TASK INSTRUCTIONS | Exactly as they appear, write the lines from the one containing "The image size" to the final line of the entries, leaving pictures out.

%%

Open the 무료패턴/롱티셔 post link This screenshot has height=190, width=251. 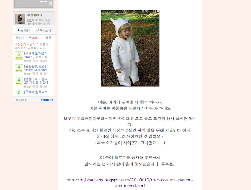coord(36,92)
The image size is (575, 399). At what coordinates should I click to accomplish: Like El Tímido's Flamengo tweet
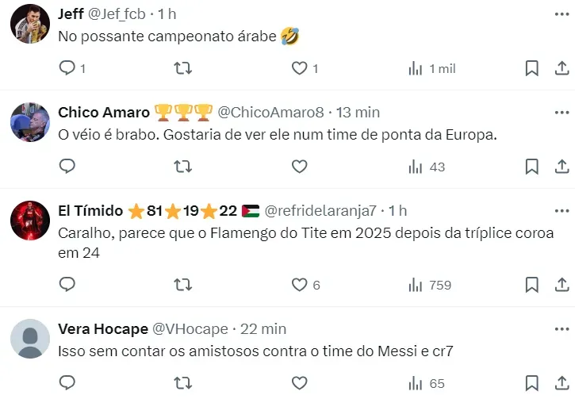[299, 285]
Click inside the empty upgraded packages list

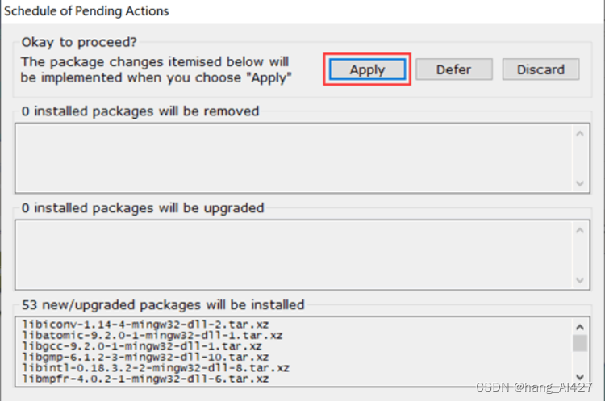tap(290, 256)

%%

SOLUTION FOR THIS EXERCISE |
The image size is (575, 399). At what coordinates should I click to accomplish: Like El Tímido's Flamengo tweet
[299, 285]
Click inside the empty upgraded packages list

tap(290, 256)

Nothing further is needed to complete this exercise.